• Passage:

Summary for still imaging measurements:
https://horshack-dpreview.github.io/RollingShutter/
The landing page shows measurements for still imaging and common video modes, 8K/6K, 4K, and 1080.
The per-camera detail page has many more results, and for the S1 I measured nearly every video mode and configuration, including all the internal LGOP and ProRes Raw modes plus external BM raw. The detail page for the S1 II measurements is at:
https://horshack-dpreview.github.io/RollingShutter/#Panasonic S1 II
Summary for still imaging measurements:
- 14-bit full-sensor stills readout (6000x4000 3:2) is 1/69. This is the same as the Z6 III. This works out to 3.6us/row
- 12-bit full-sensor stills readout is 1/84, or 3us/row. This is slightly faster than the Z6 III's 12-bit readout of 1/90. Note that 12-readout is only used when shooting Burst SH mode with "speed priority".

• Data for this task:

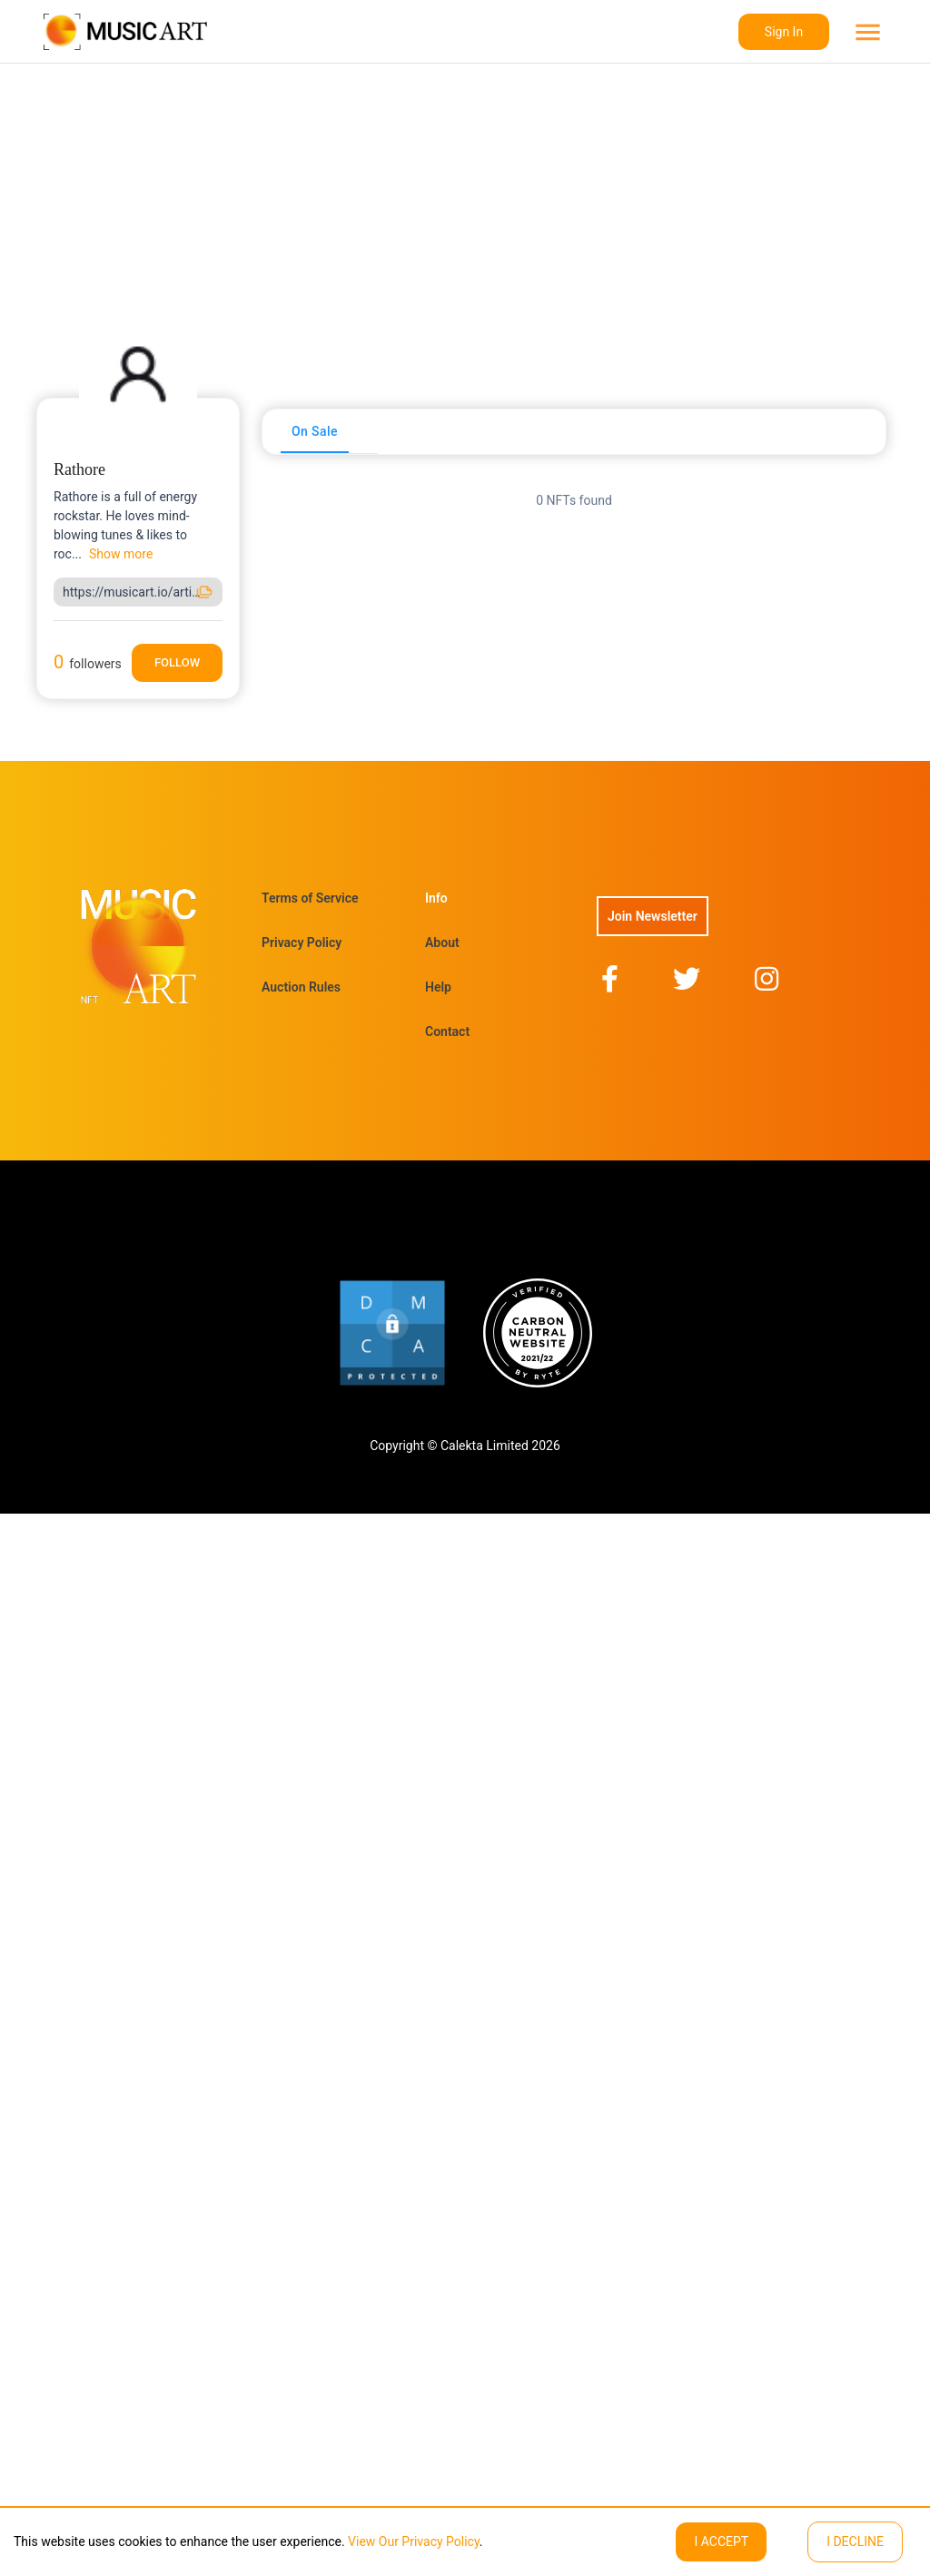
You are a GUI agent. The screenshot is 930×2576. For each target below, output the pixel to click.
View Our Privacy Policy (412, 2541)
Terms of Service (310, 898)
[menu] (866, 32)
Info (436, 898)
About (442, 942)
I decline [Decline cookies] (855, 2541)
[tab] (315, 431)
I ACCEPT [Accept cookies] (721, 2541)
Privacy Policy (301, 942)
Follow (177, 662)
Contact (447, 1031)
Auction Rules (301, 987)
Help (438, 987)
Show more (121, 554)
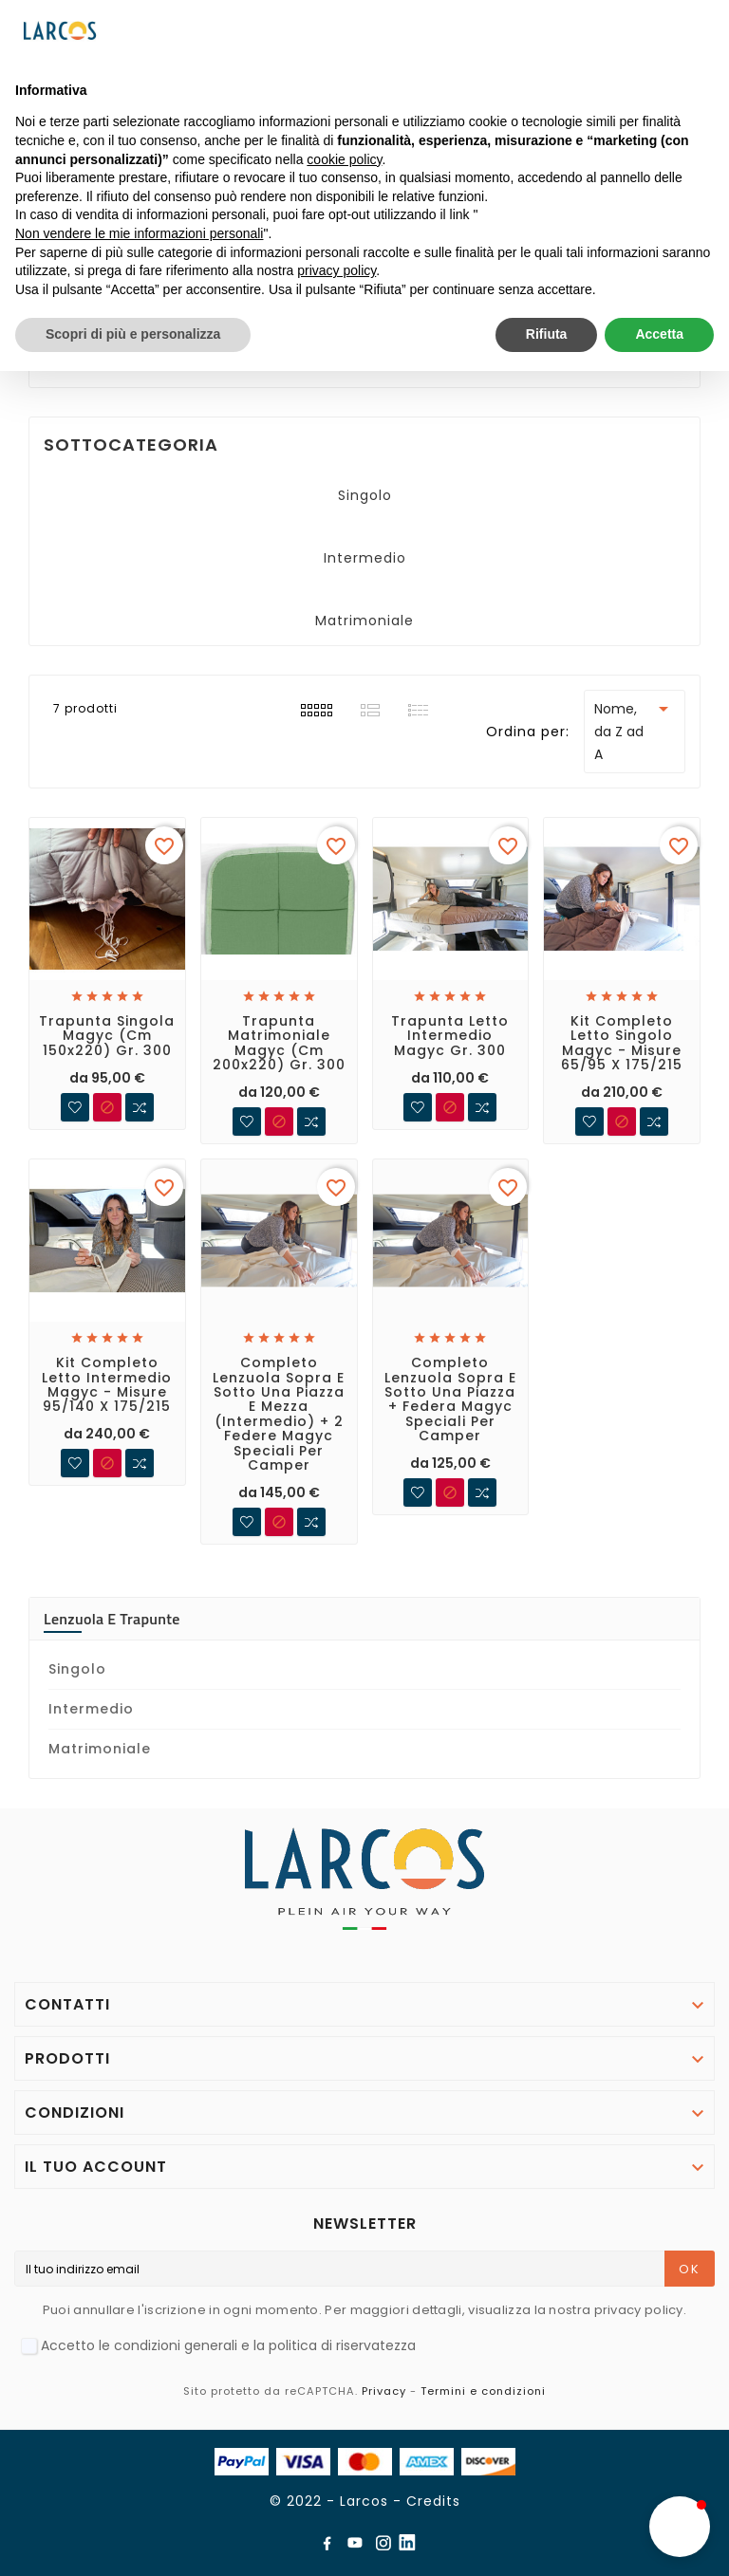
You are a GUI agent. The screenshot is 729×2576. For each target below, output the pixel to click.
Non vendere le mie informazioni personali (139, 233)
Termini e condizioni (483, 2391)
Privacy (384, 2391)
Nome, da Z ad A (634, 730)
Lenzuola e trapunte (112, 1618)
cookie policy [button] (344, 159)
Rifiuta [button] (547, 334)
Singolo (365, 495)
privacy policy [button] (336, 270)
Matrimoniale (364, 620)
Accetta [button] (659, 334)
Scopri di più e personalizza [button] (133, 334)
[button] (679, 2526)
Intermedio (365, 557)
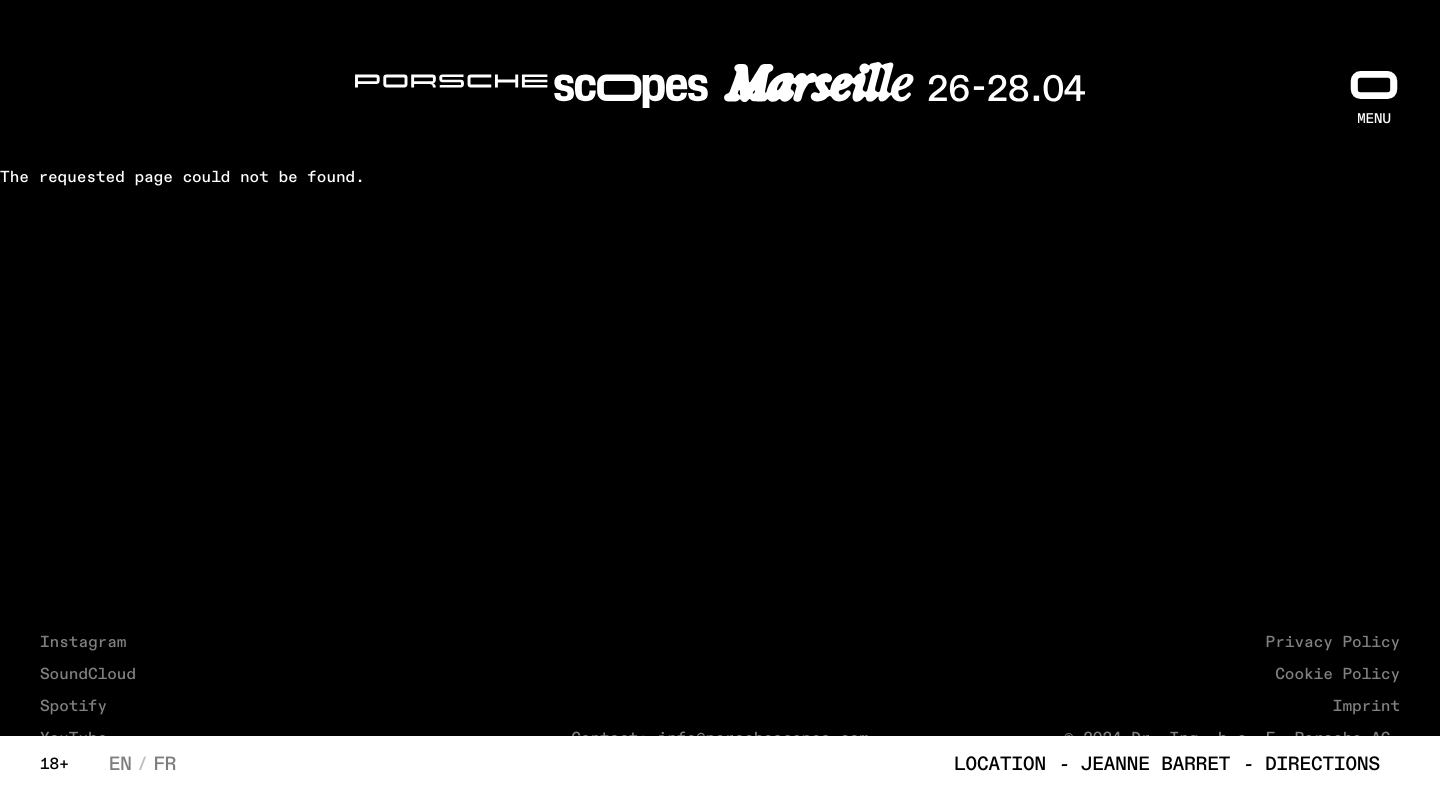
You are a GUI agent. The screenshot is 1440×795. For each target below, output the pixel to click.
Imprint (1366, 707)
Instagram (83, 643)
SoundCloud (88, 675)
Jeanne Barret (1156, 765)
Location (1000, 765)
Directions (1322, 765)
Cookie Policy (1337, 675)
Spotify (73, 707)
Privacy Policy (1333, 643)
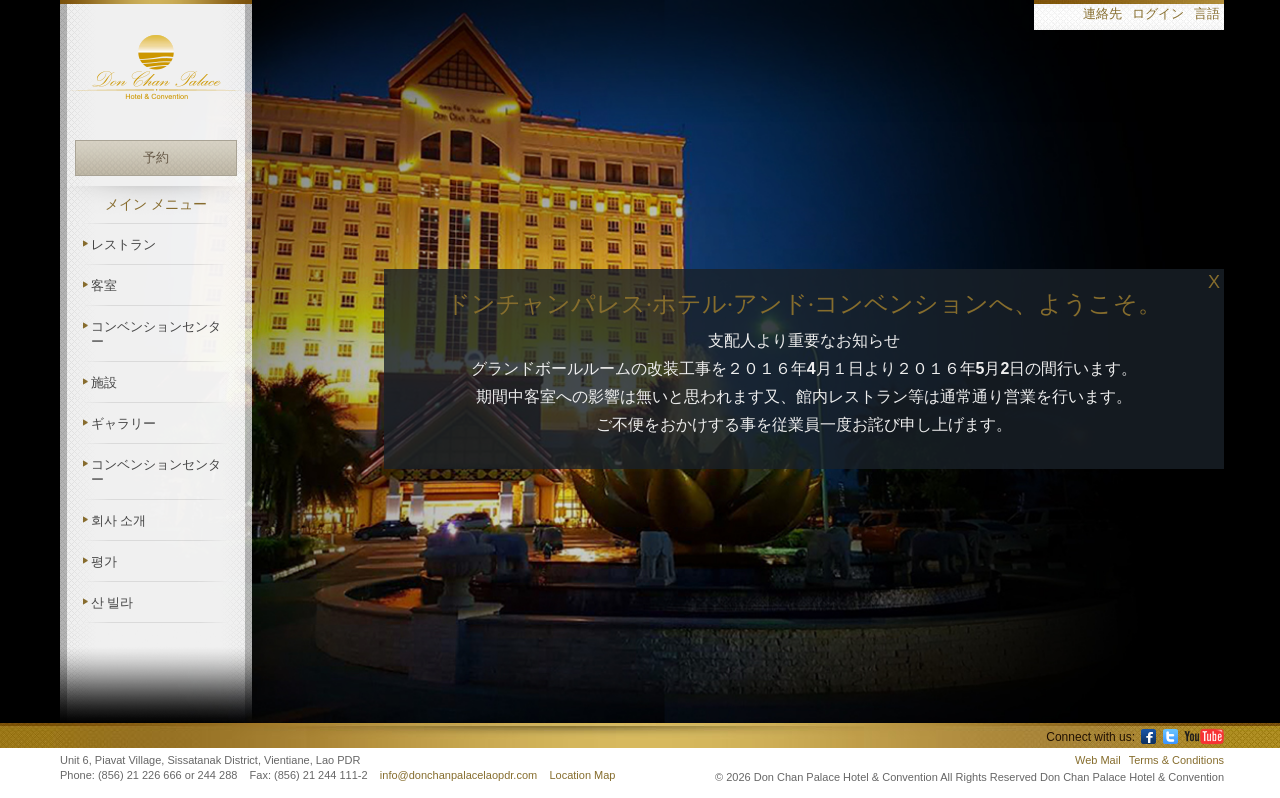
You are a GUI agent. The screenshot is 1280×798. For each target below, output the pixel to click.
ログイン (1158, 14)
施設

• Directives:
1. Can you copy the listing word for word, from its start up to and including the line with "cookie policy [button] (344, 159)", leaving out the pictures?
2. Would you continue the post on rolling shutter readout measurements from the point where it stops?

• Responses to the exercise:
1.
You are a GUI agent. The screenshot is 930×2576. For each target below, output the pixel to click.
View Our Privacy Policy (412, 2541)
Terms of Service (310, 898)
[menu] (866, 32)
Info (436, 898)
About (442, 942)
I decline [Decline cookies] (855, 2541)
[tab] (315, 431)
I ACCEPT [Accept cookies] (721, 2541)
Privacy Policy (301, 942)
Follow (177, 662)
Contact (447, 1031)
Auction Rules (301, 987)
Help (438, 987)
Show more (121, 554)
You are a GUI agent. The screenshot is 729×2576. For each target below, output the pixel to click.
Non vendere le mie informazioni personali (139, 233)
Termini e condizioni (483, 2391)
Privacy (384, 2391)
Nome, da Z ad A (634, 730)
Lenzuola e trapunte (112, 1618)
cookie policy [button] (344, 159)

2.
- The S1 II uses 14-bit readouts for JPG vs 12-bit readouts for many competitors including Nikon, thus has the same readout speed as 14-bit raws.
- 6K 30fps Open Gate (5952x3968 3:2) LGOP is 1/69, same as the 14-bit stills readout. This demonstrates the S1 II is using 14-bit readout for video, as compared to 12-bit video readout on almost all other hybrids including the Z6 III. This results in higher DR but at the expense of slower readouts / more rolling shutter. For example, the Z6 III 12-bit 4k 30fps readout speed is 1/107 vs the 14-bit readout of 1/69 on the S1 II.
- Interesting, nearly all of the S1 II's 24fps measurements are slightly slower than their 30fps equivalents. For example, 6k 24fps Open Gate is 1/66.66 vs 1/69.38 for 30fps. This slower readout also applies to 48fps, which implies the speed difference is perhaps related to frame rate rounding of some type.
- DR Boost shows a 2.3x decrease in readout speed. For example, 6K 24fps Open Gate without DR Boost is 1/66.66 vs 1/29.27 with DR Boost.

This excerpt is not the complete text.